Tan mimético es el filme con su referente de 1941 que incluso Benicio del Toro, un actor capaz y con recursos cae en una suerte de átona inmovilidad facial que nos evoca a aquel Lon Chaney Jr. limitado y con sobrepeso. Si bien podemos celebrar los intentos por dotar al relato de cierto espíritu pulp, como esa aparición del Inspector Aberline, razonablemente acertada, hemos de entender que aquello que podría haber sido un jugoso fresco detectivesco con la idea de Jack el Destripador de fondo, queda apenas en un apunte banal y gratuito. Lo mismo podríamos decir de las exóticas referencias a la India colonial y sus misterios, interesantes quiebros de guión que recorren el film para no aportar absolutamente nada. En ese punto no hubiera estado mal recurrir a ideas prestadas de The Reptile (1966) de John Gilling o, ¿por qué no?, de La bestia y la espada mágica (1983) de Paul Naschy: toda una lección de como trasladar al hombre lobo a un paisaje en el que su poder de seducción podría amplificarse. El filme de Johnston apunta una idea sobre el origen de la licantropía en la India que podría haber dotado al filme de mayores hechuras. Este Hombre lobo (2009) es un producto enquistado en origen que prorroga el conflicto al fuera de campo de una manera que ya no acostumbra el cine del siglo XXI y, en ese sentido, el subrayado de un material ya interiorizado por el espectador en la memoria colectiva resulta insuficiente, parco y pueril.
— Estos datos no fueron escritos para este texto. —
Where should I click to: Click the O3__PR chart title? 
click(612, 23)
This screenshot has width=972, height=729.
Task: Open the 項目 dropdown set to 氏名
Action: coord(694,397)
Con todo, cabe señalar que el filme carga las tintas con voluntad a la hora de potenciar la violencia en los ataques de la bestia, cosa de agradecer, e incluso cuaja alguna secuencia de mérito, como aquella en que la bestia ataca el poblado de los gitanos y un resuelto Lawrence Talbot (Benicio del Toro) intenta abatirla en una frenética persecución por el páramo brumoso que le lleva hasta una suerte de druídico emplazamiento. Son instantes que nos hacen confabular con una medianía que nunca levanta el vuelo, con un filme que se encharca en un segundo acto desastroso y un tramo final delirante, totalmente inapropiado. Cuanto provecho, reitero, podrían haber sacado los guionistas Andrew Kevin Walker y David Self al apunte del pasado del personaje interpretado por Anthony Hopkins en su periplo colonial por la India... Una lástima, se le ocurren a uno mil argumentos para liberar al filme de su parálisis congénita, una maldición más feroz que la del lobo y enquistada en un paisaje sugerente aunque totalmente desaprovechado. Ni tan siquiera el ripperiano callejero de Londres luce como elemento sugestivo en este remake ramplón, apresurado, quizá hecho trizas en una angosta sala de montaje, a saber. Menos mal que siempre nos queda Rick Baker y su labor de efectos especiales para recrearnos la vista: como poco es lo único que nos evoca con sugestiva luminosidad al gran Jack Pierce. Habrá que esperar quién es el siguiente monstruo que domestica esta fábrica de sueños venida a menos. ¡Qué cosas!, cuando no funciona nada hasta el capaz Danny Elfman parece un principiante: la banda sonora de la película se diría un refrito que envenena la sangre de glucosa.